When the new English Resource Room opened for the first time last week, 30 students showed up and obvious leaders stepped up to the plate discussing the purpose of the room, making a list of rules, and creating a list of names to vote for, names like ABC English Room, Jay's Room. I put my foot down when they wanted to name the library after me.
On the countryside campus, since I wake up at 6 am and don't start teaching till 8:50 am, I went to the new English Resource Room and two students followed me to study. Studying to me means a quiet atmosphere. As I tried to read my new book, one student recited an English story and then vocabulary words. The other student recited speeches in Chinese. I was amazed at the noise level of two students studying, astonished by their ability to focus on their own material even though their voices mixed loudly. I cannot imagine 6 roommates studying in their dorm room.
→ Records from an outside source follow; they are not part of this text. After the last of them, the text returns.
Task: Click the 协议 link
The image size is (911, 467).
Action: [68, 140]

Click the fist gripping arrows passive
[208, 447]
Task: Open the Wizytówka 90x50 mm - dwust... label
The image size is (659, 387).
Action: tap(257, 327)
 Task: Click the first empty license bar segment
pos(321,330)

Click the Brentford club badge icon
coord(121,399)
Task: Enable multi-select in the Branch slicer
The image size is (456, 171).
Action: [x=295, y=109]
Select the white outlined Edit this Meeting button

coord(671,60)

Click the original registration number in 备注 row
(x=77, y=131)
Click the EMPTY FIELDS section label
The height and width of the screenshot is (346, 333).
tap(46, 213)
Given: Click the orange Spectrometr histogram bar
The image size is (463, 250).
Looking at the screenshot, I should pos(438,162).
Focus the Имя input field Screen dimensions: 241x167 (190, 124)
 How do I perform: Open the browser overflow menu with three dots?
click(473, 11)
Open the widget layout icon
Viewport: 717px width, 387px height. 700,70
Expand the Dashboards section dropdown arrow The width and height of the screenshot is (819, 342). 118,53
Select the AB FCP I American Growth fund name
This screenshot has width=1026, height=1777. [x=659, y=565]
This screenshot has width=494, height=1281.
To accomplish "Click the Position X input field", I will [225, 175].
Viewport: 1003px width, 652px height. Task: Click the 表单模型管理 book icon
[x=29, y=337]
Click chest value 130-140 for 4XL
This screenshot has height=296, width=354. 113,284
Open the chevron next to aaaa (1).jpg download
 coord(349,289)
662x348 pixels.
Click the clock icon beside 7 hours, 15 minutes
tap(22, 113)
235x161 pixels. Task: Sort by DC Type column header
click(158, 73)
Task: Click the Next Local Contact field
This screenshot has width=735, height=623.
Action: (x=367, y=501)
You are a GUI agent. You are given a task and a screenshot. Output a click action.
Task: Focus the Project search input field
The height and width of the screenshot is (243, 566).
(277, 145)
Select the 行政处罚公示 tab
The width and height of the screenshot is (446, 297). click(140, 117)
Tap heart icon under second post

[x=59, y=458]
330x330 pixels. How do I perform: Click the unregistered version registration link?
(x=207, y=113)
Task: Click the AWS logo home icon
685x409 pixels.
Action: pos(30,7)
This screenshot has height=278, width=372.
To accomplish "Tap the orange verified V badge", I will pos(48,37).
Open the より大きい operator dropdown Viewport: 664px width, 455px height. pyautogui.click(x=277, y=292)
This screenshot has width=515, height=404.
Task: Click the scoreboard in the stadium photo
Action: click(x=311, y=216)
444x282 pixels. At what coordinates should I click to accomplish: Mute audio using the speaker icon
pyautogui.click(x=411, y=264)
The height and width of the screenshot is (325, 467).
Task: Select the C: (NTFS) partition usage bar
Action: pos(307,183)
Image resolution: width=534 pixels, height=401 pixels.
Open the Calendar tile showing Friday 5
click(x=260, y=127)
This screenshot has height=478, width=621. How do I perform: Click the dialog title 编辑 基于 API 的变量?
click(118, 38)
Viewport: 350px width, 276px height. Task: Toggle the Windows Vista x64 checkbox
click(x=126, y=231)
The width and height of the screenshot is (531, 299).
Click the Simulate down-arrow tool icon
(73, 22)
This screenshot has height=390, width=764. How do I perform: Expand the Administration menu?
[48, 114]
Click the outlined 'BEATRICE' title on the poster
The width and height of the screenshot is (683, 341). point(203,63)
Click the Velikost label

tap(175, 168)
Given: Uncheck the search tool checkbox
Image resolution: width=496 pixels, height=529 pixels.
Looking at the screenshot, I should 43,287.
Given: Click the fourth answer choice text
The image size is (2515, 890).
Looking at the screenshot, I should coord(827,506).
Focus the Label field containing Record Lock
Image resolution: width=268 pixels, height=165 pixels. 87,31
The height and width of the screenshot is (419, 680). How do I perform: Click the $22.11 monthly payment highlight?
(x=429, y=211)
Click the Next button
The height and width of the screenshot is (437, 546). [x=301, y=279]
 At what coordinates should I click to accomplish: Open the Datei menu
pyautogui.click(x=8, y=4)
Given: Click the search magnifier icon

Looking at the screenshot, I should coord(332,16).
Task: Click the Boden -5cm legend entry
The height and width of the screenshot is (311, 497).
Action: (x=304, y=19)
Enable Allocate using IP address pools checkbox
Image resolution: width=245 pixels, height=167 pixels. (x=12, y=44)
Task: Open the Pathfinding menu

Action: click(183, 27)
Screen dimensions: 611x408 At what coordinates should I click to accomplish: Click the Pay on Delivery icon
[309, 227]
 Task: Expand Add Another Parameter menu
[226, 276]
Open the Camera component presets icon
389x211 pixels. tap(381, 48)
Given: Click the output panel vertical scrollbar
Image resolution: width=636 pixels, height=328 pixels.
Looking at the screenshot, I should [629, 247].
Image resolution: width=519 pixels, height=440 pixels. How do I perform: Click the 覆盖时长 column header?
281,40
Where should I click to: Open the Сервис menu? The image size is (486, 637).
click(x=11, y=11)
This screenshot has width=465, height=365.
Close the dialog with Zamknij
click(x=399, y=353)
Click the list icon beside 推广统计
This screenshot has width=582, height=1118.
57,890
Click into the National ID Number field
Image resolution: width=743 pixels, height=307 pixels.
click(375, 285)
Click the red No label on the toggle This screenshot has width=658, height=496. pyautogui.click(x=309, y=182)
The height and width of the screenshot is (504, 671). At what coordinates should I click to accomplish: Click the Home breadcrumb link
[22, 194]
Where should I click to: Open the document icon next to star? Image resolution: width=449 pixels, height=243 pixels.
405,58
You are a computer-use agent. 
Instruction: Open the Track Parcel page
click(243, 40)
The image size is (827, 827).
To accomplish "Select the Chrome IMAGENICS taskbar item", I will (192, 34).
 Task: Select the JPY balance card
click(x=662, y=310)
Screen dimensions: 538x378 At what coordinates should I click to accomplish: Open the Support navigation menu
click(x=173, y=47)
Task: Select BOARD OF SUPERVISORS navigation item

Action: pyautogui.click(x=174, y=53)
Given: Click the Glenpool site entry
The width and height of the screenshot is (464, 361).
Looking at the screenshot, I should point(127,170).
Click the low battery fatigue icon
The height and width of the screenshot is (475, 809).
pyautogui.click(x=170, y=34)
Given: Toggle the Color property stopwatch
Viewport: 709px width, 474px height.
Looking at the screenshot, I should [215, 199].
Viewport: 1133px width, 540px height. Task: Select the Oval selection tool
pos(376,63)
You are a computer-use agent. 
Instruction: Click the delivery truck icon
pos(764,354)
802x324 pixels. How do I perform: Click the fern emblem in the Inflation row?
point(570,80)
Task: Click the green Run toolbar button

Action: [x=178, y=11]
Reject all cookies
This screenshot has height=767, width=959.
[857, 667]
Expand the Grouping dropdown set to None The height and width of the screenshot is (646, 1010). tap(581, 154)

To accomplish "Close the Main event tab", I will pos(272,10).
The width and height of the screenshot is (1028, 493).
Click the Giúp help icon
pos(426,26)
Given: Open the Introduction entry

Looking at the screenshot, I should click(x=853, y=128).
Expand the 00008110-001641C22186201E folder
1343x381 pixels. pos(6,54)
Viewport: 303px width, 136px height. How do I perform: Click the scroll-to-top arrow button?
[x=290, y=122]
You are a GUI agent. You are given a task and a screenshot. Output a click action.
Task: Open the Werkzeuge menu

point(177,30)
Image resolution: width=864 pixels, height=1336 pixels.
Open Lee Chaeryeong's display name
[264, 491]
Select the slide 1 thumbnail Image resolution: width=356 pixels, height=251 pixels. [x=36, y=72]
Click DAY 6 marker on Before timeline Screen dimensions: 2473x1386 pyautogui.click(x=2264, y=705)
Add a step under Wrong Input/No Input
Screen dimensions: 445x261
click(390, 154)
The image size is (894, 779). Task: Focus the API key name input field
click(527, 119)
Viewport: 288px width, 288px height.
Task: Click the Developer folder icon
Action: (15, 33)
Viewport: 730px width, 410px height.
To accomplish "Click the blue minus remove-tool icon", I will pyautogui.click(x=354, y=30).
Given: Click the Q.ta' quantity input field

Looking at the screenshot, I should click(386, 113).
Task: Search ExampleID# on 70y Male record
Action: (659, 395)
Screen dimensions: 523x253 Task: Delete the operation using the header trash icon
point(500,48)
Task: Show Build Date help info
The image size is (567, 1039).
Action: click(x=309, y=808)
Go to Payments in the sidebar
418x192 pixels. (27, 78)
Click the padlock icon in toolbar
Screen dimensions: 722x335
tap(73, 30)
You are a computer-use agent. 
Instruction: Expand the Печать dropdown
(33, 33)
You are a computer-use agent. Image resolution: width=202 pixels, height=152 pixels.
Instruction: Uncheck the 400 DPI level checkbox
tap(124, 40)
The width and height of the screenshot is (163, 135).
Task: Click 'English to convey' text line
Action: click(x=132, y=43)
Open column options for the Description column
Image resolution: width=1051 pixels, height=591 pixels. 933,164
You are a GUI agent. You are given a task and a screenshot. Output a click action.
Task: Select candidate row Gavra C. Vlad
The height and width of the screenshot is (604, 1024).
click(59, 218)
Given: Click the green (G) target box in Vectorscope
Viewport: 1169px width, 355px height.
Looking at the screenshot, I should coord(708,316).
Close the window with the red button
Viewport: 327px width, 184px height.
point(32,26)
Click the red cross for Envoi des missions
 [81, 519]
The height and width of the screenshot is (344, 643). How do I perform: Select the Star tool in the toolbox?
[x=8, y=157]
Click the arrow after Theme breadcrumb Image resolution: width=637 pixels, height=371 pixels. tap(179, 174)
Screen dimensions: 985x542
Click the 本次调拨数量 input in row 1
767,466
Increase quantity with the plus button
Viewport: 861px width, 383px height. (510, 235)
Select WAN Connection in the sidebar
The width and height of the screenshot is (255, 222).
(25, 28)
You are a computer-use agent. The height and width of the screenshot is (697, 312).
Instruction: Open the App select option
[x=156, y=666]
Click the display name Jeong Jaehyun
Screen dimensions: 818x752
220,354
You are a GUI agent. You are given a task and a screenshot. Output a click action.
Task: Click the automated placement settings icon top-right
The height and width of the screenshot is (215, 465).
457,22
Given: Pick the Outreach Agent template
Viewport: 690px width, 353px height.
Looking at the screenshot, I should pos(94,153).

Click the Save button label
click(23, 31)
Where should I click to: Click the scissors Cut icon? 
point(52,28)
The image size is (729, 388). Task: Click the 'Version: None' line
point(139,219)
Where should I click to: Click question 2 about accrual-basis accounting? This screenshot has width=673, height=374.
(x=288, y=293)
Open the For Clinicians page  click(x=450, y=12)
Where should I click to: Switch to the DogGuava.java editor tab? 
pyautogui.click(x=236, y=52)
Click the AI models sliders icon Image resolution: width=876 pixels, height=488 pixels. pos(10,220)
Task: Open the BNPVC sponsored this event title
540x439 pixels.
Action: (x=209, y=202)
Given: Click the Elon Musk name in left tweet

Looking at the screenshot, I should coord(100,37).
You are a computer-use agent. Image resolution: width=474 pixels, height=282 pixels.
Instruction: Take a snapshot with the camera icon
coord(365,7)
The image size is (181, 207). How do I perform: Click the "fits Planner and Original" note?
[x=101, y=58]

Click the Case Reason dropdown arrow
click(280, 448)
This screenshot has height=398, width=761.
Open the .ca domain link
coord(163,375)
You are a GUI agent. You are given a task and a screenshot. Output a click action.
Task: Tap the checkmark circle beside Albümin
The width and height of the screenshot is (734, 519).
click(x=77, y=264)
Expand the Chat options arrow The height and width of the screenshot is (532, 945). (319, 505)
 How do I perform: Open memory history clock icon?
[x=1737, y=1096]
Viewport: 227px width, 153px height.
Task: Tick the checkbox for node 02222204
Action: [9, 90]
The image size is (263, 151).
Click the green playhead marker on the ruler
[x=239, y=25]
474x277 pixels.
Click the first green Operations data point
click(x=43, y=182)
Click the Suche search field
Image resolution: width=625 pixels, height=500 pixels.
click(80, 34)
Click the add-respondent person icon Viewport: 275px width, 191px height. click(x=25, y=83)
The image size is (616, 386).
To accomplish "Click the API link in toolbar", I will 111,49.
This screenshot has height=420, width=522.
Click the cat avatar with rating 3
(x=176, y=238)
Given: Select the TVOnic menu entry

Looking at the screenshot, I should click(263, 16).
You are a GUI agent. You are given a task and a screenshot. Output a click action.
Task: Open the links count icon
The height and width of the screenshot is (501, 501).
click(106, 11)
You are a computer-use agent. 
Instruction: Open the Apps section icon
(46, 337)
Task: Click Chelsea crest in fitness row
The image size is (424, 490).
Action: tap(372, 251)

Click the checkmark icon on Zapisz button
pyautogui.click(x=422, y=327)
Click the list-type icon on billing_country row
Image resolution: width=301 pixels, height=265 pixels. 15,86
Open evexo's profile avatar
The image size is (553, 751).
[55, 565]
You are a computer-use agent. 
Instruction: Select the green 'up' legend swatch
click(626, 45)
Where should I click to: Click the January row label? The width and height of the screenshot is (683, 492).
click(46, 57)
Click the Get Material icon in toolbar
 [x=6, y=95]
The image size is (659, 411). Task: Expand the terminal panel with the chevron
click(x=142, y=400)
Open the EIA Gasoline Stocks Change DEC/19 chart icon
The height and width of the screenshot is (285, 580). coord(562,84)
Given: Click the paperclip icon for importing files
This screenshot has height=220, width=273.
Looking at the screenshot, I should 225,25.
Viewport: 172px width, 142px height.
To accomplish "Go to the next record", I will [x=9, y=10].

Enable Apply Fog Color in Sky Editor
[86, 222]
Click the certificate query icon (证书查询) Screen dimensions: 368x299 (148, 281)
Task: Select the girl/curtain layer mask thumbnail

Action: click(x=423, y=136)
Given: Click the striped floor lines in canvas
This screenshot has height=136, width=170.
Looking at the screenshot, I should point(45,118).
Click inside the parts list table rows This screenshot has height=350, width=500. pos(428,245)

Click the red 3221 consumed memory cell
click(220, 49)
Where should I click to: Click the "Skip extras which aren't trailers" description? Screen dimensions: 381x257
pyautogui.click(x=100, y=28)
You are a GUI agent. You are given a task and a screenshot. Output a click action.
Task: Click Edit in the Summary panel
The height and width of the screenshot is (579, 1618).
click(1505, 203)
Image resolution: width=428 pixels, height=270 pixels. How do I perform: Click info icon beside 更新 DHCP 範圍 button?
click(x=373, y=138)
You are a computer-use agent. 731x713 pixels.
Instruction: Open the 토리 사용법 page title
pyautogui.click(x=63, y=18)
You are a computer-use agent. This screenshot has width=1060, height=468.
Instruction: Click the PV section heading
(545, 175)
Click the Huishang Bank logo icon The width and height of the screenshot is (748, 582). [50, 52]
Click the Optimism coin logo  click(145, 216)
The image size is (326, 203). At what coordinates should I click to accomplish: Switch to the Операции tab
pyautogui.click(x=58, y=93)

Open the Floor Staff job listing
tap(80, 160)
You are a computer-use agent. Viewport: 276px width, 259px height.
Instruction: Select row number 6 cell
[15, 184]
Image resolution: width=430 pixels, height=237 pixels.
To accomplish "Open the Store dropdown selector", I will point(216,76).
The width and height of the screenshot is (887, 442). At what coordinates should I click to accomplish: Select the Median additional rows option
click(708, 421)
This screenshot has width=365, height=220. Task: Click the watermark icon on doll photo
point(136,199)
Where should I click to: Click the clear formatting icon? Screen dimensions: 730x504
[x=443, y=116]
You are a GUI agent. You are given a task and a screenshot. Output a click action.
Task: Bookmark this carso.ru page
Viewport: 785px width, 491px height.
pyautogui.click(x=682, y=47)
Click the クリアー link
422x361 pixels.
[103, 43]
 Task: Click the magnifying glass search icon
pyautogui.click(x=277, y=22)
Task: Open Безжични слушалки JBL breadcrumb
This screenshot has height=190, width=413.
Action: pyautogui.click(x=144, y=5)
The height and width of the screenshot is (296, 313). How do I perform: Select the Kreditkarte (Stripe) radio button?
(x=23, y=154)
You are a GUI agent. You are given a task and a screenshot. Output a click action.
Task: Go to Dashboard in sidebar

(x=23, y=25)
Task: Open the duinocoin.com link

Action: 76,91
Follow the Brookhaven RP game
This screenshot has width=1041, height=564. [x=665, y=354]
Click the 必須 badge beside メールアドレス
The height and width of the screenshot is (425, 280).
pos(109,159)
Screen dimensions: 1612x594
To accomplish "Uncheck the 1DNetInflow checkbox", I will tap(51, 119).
Because I am going to Gansu for a weekend workshop, I had a ton of lesson planning to do on Saturday. For my writing class, we will have a resume competition then for the second class will write metaphor poems and 6 word memoir poems (idea from Runnin' The Great Wall blog). For my listening class I worked on a lesson to prepare for the CET4 and a lesson on consumption and trash using 3 clips from a BBC report on how countries deal with their trash and the educational short, "The Story of Stuff."
I am also preparing a 20 minute presentation about American high schools for an audience of Chinese high school students who have lost their motivation to study They have been arguing that America is such a good country and the students there don't have to work as hard as Chinese students do. Their teacher wants me to refute that argument and help motivate the students to keep studying diligently. The only problem is umm... I graduated high school in 1995. America's education system has undergone huge changes. Good thing, I know how to research a topic that I am unfamiliar with.
I edited a friend's 20 page math paper on inpainting using partial differential equations. I think it is so hard for students in China who are trying to get their PhD. Technical English is hard!
During a 5 hour bike ride in the rain and fog with incredibly loud trucks along a barely used newly made wide lane highway into the small plots of farmland carved into hills, the quiet, sporadically disrupted by low flying planes above, made my Sunday perfect. I love riding my bike.
A lovely surprise lay staring at me in my take-out bowl of duck.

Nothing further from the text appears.